### YOUR OBJECTIVE
Copy out the final stretch of the listing: the line that contains "Open the orange" and all lines after it, exactly as they appear.

### DATASET ENTRIES
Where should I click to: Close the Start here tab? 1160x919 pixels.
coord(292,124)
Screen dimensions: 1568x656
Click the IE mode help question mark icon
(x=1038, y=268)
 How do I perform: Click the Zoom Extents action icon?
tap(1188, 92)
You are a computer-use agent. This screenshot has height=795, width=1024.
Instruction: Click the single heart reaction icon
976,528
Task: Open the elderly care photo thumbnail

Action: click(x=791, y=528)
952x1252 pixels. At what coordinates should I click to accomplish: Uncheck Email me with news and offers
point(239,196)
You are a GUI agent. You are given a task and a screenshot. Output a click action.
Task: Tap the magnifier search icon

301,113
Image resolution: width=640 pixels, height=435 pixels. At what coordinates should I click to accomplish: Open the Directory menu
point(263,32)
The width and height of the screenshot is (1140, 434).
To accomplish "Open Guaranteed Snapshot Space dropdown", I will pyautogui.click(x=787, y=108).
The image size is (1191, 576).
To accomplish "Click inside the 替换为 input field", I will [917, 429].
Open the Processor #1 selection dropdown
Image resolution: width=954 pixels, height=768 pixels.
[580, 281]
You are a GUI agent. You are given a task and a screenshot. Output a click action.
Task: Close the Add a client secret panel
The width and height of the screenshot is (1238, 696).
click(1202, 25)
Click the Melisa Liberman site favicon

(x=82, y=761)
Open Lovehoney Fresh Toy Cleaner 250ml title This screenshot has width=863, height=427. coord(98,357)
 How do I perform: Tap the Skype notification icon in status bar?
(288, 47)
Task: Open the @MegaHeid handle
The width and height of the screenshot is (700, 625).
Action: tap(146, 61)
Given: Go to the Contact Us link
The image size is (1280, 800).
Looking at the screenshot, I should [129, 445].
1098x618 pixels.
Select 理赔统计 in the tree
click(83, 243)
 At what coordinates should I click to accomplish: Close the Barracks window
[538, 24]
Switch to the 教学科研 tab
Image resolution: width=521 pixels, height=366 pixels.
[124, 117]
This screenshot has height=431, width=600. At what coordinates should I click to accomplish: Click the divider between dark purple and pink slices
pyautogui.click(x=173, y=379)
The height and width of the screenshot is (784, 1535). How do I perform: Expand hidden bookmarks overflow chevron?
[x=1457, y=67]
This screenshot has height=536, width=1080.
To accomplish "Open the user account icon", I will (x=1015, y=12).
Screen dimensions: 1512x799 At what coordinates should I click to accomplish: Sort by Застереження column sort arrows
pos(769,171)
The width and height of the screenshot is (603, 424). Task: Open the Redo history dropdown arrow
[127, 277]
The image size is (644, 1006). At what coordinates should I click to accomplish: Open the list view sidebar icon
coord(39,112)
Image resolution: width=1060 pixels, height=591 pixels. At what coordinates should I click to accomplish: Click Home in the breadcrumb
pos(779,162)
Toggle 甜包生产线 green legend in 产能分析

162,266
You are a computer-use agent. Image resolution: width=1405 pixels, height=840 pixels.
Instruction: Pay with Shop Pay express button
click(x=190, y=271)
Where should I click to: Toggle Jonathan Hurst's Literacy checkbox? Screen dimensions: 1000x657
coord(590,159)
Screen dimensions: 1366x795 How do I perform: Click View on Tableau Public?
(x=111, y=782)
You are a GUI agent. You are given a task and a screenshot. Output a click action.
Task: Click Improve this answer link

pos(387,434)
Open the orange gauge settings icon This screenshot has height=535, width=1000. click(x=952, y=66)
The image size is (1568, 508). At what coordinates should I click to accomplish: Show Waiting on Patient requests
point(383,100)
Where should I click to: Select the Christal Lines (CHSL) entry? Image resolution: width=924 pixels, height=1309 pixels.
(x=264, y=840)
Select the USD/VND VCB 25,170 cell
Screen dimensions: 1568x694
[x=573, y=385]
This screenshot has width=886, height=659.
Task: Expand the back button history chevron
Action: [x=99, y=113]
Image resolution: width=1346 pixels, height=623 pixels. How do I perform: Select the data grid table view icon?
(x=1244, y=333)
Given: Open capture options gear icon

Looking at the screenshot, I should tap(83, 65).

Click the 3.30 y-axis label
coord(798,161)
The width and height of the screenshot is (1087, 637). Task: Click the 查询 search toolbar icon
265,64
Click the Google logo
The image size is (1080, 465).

### RESULT FOR THIS TASK
Open the orange gauge settings icon This screenshot has height=535, width=1000. click(x=952, y=66)
The image size is (1568, 508). At what coordinates should I click to accomplish: Show Waiting on Patient requests
point(383,100)
Where should I click to: Select the Christal Lines (CHSL) entry? Image resolution: width=924 pixels, height=1309 pixels.
(x=264, y=840)
Select the USD/VND VCB 25,170 cell
Screen dimensions: 1568x694
[x=573, y=385]
This screenshot has width=886, height=659.
Task: Expand the back button history chevron
Action: [x=99, y=113]
Image resolution: width=1346 pixels, height=623 pixels. How do I perform: Select the data grid table view icon?
(x=1244, y=333)
Given: Open capture options gear icon

Looking at the screenshot, I should tap(83, 65).

Click the 3.30 y-axis label
coord(798,161)
The width and height of the screenshot is (1087, 637). Task: Click the 查询 search toolbar icon
265,64
Click the Google logo
The image size is (1080, 465).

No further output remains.